> DATA EXTRACTS
============================================================
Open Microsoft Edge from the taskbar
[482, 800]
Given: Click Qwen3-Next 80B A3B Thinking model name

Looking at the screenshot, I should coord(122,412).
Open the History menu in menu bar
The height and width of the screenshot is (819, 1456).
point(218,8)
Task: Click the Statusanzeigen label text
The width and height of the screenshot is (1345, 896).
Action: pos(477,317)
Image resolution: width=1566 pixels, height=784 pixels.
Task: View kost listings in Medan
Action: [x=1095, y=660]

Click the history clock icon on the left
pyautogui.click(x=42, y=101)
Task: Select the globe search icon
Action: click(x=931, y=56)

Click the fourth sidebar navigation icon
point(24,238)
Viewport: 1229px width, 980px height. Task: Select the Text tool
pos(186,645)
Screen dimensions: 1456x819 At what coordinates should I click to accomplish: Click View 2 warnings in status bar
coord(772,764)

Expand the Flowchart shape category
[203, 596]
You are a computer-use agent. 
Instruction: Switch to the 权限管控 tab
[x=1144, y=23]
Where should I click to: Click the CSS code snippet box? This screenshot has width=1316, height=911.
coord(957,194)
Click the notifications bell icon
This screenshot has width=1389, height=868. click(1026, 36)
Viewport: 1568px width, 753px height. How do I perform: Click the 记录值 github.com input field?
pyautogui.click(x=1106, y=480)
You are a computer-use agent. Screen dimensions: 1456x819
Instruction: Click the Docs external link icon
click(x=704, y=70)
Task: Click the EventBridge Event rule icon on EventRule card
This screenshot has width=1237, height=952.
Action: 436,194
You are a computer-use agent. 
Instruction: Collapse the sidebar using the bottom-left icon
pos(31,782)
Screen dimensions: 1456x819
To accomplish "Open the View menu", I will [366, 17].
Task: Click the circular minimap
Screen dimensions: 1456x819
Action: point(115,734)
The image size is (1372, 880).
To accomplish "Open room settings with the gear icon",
============================================================
> DESCRIPTION OF THE TASK
Set down each entry from above once more, exactly as written.

> YOUR SOLUTION
Open Microsoft Edge from the taskbar
[482, 800]
Given: Click Qwen3-Next 80B A3B Thinking model name

Looking at the screenshot, I should coord(122,412).
Open the History menu in menu bar
The height and width of the screenshot is (819, 1456).
point(218,8)
Task: Click the Statusanzeigen label text
The width and height of the screenshot is (1345, 896).
Action: pos(477,317)
Image resolution: width=1566 pixels, height=784 pixels.
Task: View kost listings in Medan
Action: [x=1095, y=660]

Click the history clock icon on the left
pyautogui.click(x=42, y=101)
Task: Select the globe search icon
Action: click(x=931, y=56)

Click the fourth sidebar navigation icon
point(24,238)
Viewport: 1229px width, 980px height. Task: Select the Text tool
pos(186,645)
Screen dimensions: 1456x819 At what coordinates should I click to accomplish: Click View 2 warnings in status bar
coord(772,764)

Expand the Flowchart shape category
[203, 596]
You are a computer-use agent. 
Instruction: Switch to the 权限管控 tab
[x=1144, y=23]
Where should I click to: Click the CSS code snippet box? This screenshot has width=1316, height=911.
coord(957,194)
Click the notifications bell icon
This screenshot has width=1389, height=868. click(1026, 36)
Viewport: 1568px width, 753px height. How do I perform: Click the 记录值 github.com input field?
pyautogui.click(x=1106, y=480)
You are a computer-use agent. Screen dimensions: 1456x819
Instruction: Click the Docs external link icon
click(x=704, y=70)
Task: Click the EventBridge Event rule icon on EventRule card
This screenshot has width=1237, height=952.
Action: 436,194
You are a computer-use agent. 
Instruction: Collapse the sidebar using the bottom-left icon
pos(31,782)
Screen dimensions: 1456x819
To accomplish "Open the View menu", I will [366, 17].
Task: Click the circular minimap
Screen dimensions: 1456x819
Action: point(115,734)
The image size is (1372, 880).
To accomplish "Open room settings with the gear icon",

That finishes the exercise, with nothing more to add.